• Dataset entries

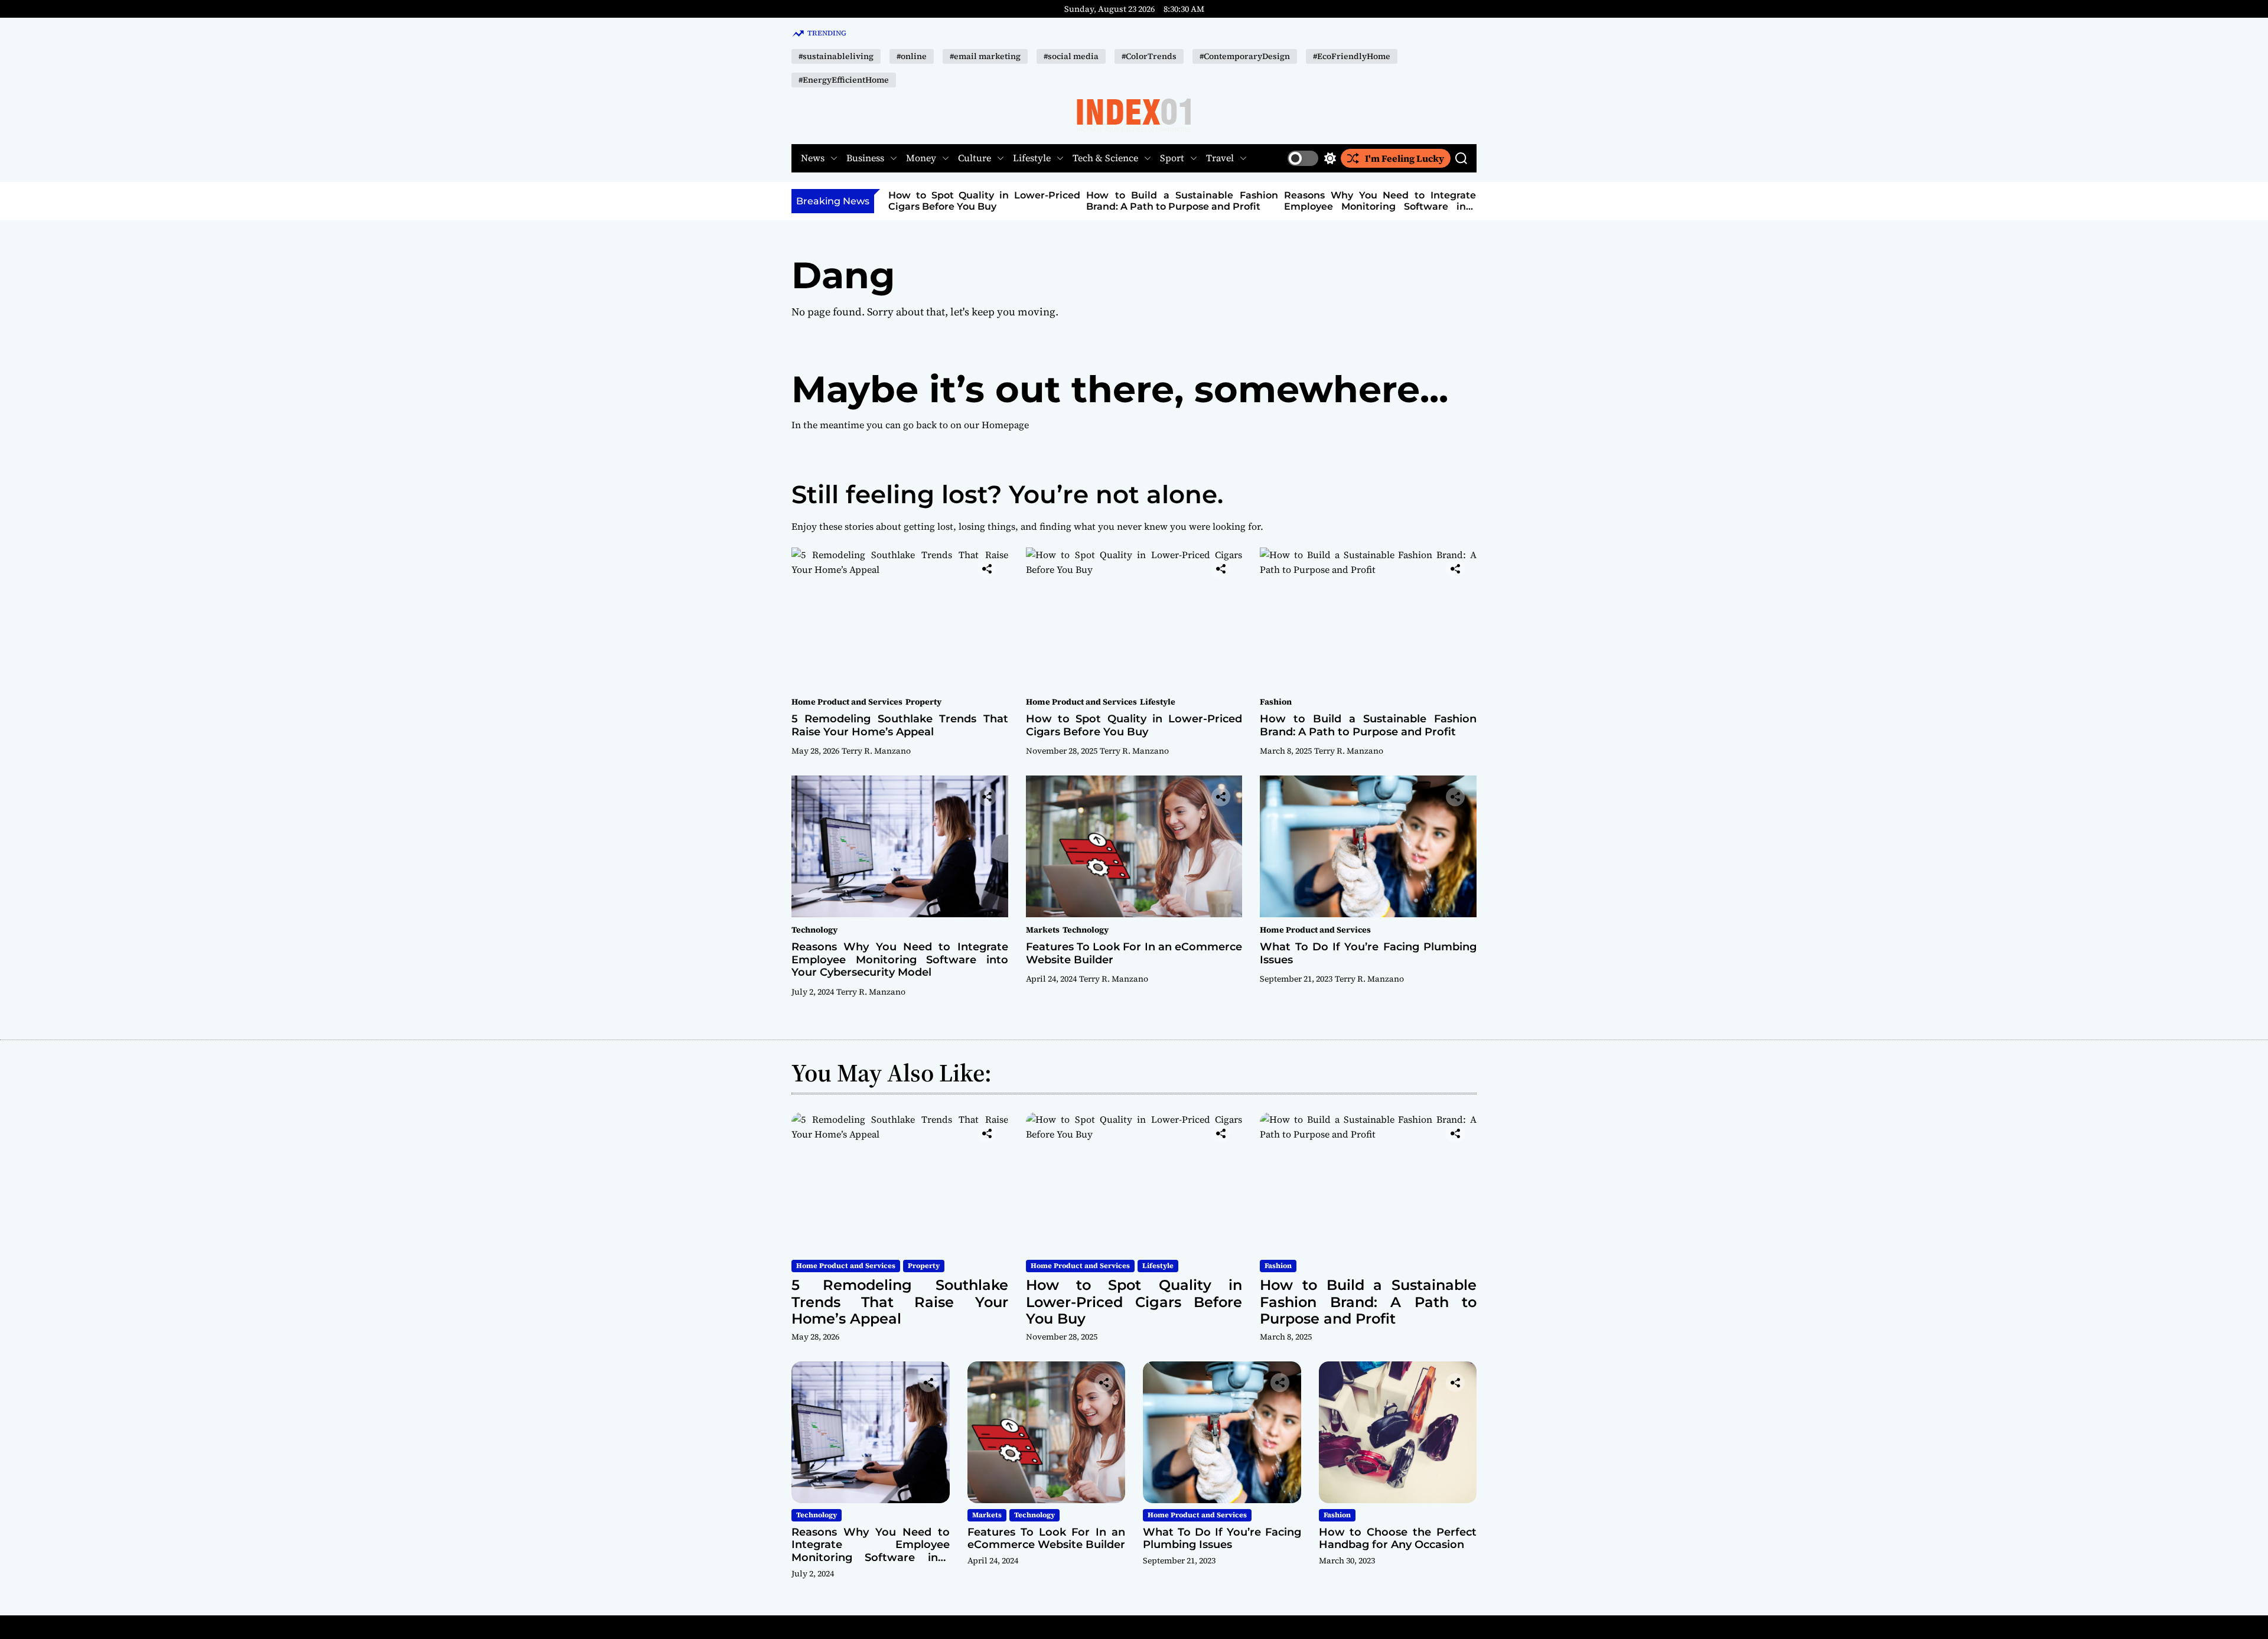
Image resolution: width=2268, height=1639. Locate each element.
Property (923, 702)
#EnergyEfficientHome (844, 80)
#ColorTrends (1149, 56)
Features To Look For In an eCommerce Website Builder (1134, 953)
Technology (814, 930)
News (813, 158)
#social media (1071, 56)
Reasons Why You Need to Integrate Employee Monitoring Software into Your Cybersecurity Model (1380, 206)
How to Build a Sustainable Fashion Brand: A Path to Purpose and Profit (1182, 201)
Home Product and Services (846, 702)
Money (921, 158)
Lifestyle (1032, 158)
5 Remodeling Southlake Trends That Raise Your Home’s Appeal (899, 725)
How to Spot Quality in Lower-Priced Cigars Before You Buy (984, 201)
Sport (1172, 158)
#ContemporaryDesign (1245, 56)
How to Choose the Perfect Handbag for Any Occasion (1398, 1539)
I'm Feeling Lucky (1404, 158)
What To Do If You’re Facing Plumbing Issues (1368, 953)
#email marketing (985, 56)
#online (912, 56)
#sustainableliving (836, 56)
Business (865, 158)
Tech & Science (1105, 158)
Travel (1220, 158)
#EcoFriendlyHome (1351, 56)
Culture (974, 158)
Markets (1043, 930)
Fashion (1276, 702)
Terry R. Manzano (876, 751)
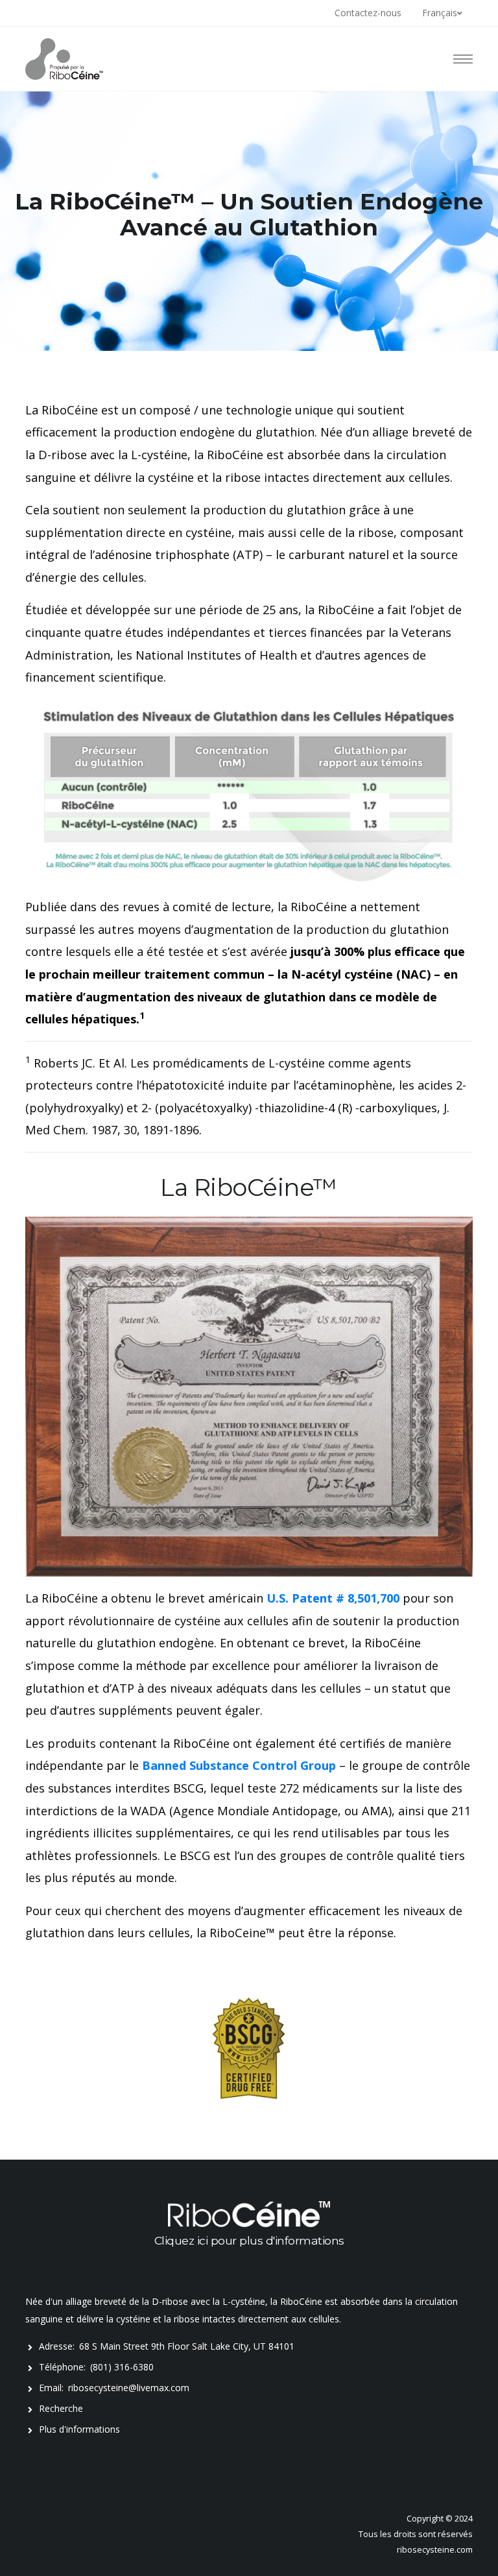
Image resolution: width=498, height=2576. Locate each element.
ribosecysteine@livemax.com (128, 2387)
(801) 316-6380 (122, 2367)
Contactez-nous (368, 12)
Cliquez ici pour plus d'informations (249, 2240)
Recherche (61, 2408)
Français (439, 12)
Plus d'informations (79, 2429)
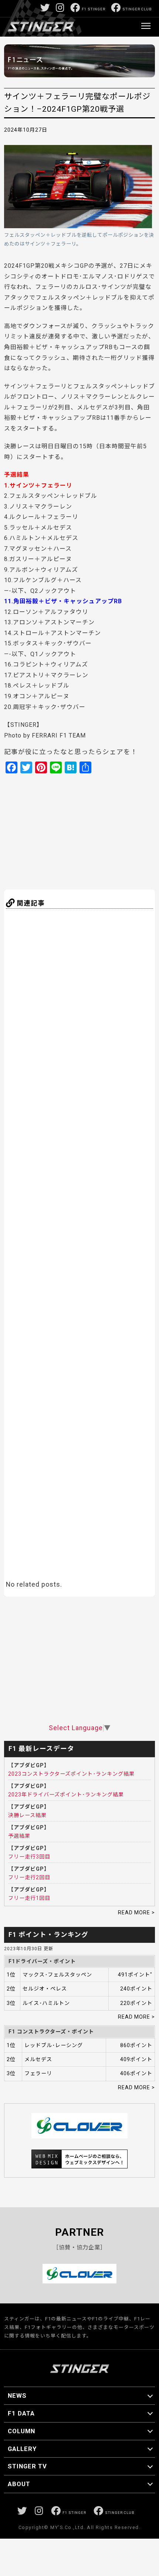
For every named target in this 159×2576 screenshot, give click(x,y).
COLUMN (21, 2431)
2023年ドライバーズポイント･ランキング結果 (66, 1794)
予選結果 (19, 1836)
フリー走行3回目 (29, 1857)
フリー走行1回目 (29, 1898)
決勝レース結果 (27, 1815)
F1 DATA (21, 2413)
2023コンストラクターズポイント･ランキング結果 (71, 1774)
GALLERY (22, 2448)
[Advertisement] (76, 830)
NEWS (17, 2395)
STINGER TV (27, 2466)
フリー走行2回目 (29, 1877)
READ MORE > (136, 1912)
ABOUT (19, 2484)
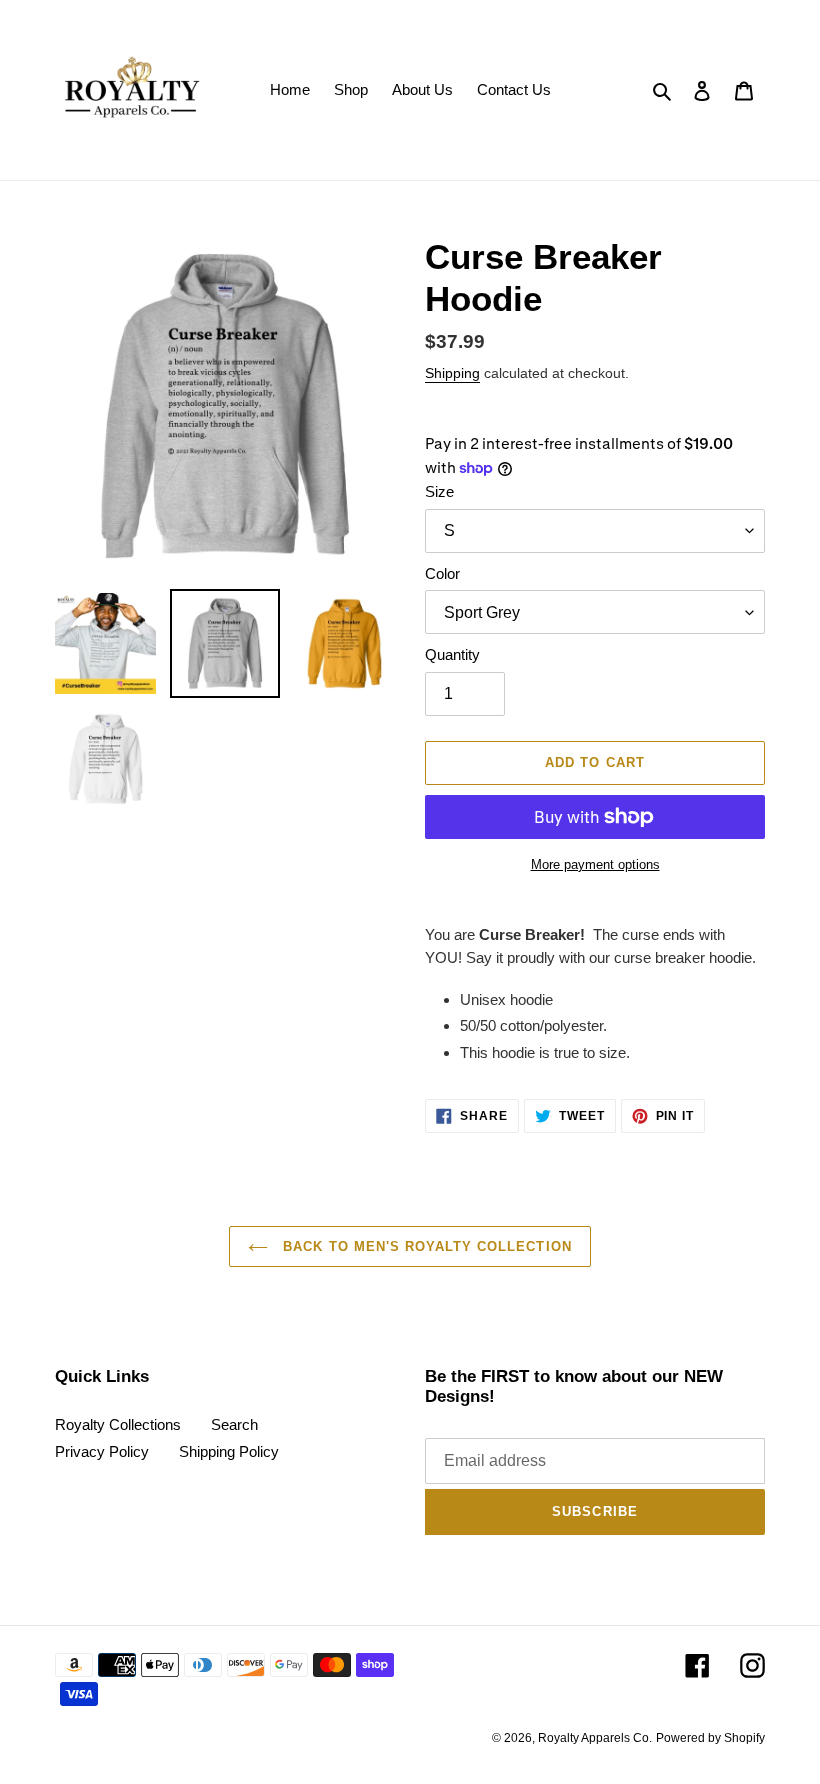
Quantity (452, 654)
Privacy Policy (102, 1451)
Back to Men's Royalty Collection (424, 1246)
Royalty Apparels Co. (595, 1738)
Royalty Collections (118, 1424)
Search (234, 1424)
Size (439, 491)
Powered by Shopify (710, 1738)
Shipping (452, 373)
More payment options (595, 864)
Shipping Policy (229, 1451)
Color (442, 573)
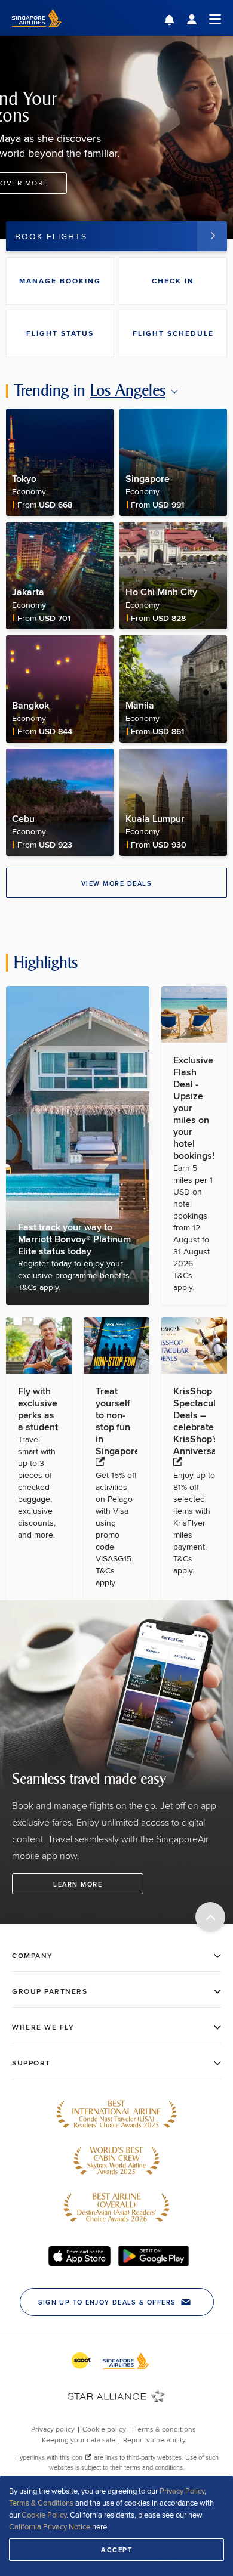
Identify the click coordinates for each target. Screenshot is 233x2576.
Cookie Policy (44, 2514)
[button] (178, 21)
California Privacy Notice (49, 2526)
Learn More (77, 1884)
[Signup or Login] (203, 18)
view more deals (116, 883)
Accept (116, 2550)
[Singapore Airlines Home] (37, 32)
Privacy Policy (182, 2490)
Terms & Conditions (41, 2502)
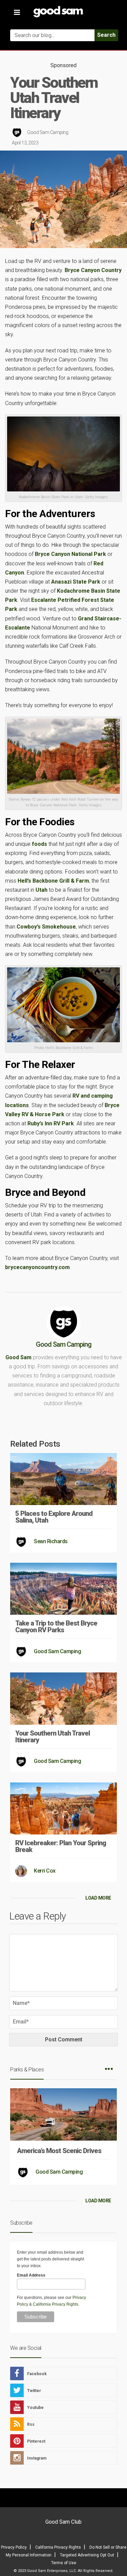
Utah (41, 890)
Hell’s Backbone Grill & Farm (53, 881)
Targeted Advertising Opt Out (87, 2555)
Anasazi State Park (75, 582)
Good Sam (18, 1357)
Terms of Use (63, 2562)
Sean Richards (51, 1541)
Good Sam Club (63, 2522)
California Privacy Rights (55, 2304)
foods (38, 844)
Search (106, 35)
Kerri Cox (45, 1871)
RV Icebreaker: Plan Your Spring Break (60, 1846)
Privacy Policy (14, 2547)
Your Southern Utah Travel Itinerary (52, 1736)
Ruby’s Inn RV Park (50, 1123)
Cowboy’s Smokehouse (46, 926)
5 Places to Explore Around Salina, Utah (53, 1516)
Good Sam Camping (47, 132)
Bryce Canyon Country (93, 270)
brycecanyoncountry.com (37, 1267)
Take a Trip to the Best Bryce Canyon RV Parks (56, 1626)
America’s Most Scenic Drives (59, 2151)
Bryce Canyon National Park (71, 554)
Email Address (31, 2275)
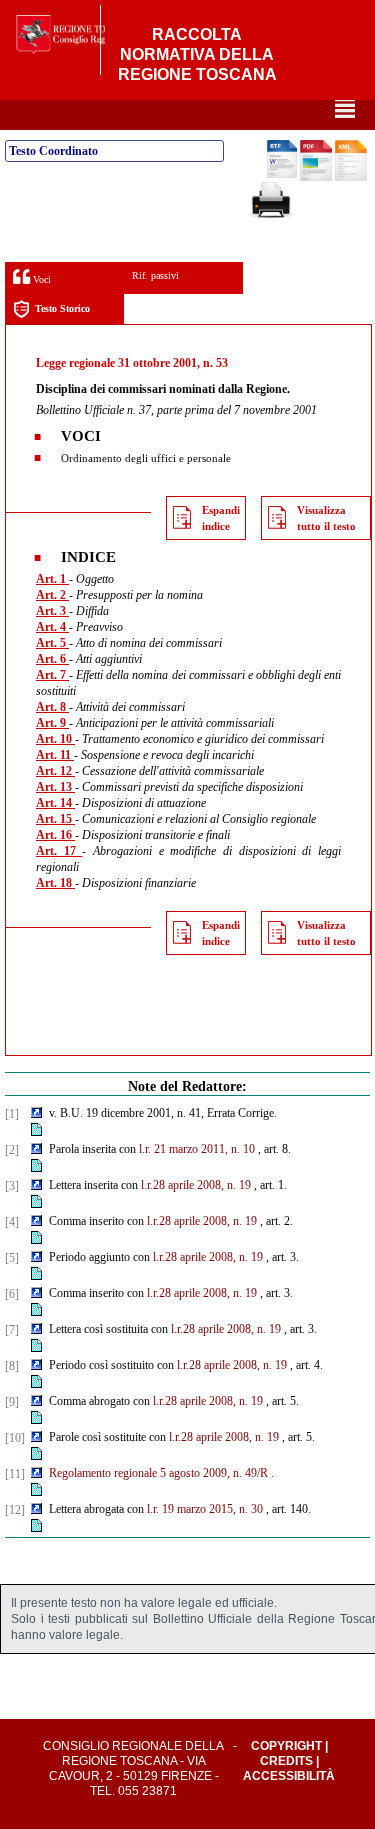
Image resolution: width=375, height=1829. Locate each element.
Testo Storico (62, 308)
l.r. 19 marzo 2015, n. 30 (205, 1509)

• WHAT THIS TASK INVOLVES
Repeat only the stretch of data above that runs from the line with "2023コンストラクターズポイント･ランキング結果 (71, 1774)" to the line with "Your Southern Utah". Keep both end lines; exclude pictures.

• OUTPUT
2023コンストラクターズポイント･ランキング結果 (71, 1774)
GALLERY (22, 2448)
[Advertisement] (76, 830)
NEWS (17, 2395)
STINGER TV (27, 2466)
フリー走行2回目 (29, 1877)
READ MORE > (136, 1912)
ABOUT (19, 2484)
Quantity (452, 654)
Privacy Policy (102, 1451)
Back to Men's Royalty Collection (424, 1246)
Royalty Apparels Co. (595, 1738)
Royalty Collections (118, 1424)
Search (234, 1424)
Size (439, 491)
Powered by Shopify (710, 1738)
Shipping (452, 373)
More payment options (595, 864)
Shipping Policy (229, 1451)
Color (442, 573)
Identify the click coordinates for each target. Screenshot is 233x2576.
Cookie Policy (44, 2514)
[button] (178, 21)
California Privacy Notice (49, 2526)
Learn More (77, 1884)
[Signup or Login] (203, 18)
view more deals (116, 883)
Accept (116, 2550)
[Singapore Airlines Home] (37, 32)
Privacy Policy (182, 2490)
Terms & Conditions (41, 2502)
Utah (41, 890)
Hell’s Backbone Grill & Farm (53, 881)
Targeted Advertising Opt Out (87, 2555)
Anasazi State Park (75, 582)
Good Sam (18, 1357)
Terms of Use (63, 2562)
Sean Richards (51, 1541)
Good Sam Club (63, 2522)
California Privacy Rights (55, 2304)
foods (38, 844)
Search (106, 35)
Kerri Cox (45, 1871)
RV Icebreaker: Plan Your Spring Break (60, 1846)
Privacy Policy (14, 2547)
Your Southern Utah Travel Itinerary (52, 1736)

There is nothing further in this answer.